Dear All
In my case, I have FTIR datasets of cancer cells and cancer cells after treatment. Measuring of them was done in reflectance mode using Nicolet 8700 FTIR Spectrometer with Nicolet Continuum IR Microscope (Thermo Fisher Scientific Inc., USA). The system was equipped with a liquid nitrogen cooled mercury-cadmium-telluride (MCT/A) detector and infinity corrected 15x Reflachromate Objective. Apodization was performed using a Black-Harris apodization function. Each sample of the cells was triplicated and transferred onto the three Low-e glasses. Spectra were collected from the three different most homogeneous sample zones of each Low-e glass. A total of 128 scans with the spectral resolution of 4 cm-1 was set up for both background and sample collection. In the case of cells, the beam was focused to the center of the cell.
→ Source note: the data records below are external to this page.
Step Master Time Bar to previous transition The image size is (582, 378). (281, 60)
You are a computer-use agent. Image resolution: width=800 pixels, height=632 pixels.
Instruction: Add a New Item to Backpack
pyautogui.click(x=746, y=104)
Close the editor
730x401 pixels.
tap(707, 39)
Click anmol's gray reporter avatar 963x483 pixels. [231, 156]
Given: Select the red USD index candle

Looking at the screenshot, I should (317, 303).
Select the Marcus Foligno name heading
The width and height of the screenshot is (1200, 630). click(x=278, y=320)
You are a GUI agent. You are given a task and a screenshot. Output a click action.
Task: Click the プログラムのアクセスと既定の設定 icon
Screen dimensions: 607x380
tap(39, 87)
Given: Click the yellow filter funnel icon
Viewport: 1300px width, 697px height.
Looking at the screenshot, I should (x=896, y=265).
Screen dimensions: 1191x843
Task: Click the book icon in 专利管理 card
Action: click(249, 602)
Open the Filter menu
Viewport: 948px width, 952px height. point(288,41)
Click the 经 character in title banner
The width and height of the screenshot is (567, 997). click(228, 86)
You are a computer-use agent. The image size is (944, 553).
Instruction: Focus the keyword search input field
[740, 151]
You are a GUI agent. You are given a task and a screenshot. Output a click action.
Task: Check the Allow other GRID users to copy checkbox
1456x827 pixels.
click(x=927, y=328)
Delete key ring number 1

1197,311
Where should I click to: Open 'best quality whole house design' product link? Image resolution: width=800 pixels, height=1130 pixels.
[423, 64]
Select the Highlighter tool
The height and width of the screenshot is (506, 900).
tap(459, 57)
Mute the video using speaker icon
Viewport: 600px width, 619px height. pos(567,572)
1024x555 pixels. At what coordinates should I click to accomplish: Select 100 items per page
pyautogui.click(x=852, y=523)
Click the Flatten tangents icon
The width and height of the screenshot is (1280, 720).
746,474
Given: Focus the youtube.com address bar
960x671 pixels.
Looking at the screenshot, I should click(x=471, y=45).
Approximately 100-150 individual cells were measured of each sample at the spectral range of 4000-650 cm-1. All the data was collected and partially prepared by Omnic 8 (Thermo Fisher Scientific Inc.) software. After, these datasets were exported to Unscrambler software.
I prepared three section for analysis: 3020-2820, 1770-1480 and 1180-950. So, these datasets were preprocessed in Unscrambler such way for each section: 1. SNV; 2. Baseline correction (Baseline offset, Linear baseline correction), 3. 1th Derivative (Savitzky-Golay algorithm using 6 points of smoothing, 2nd polynomial order). After I made a PCA analysis.
As I saw after, I have different spectra in cancer cells dataset. How to identify the good specters in each dataset before preprocessing and calculation of PCA analysis? I need advice, how to do the preprocessing correct.... Thank you.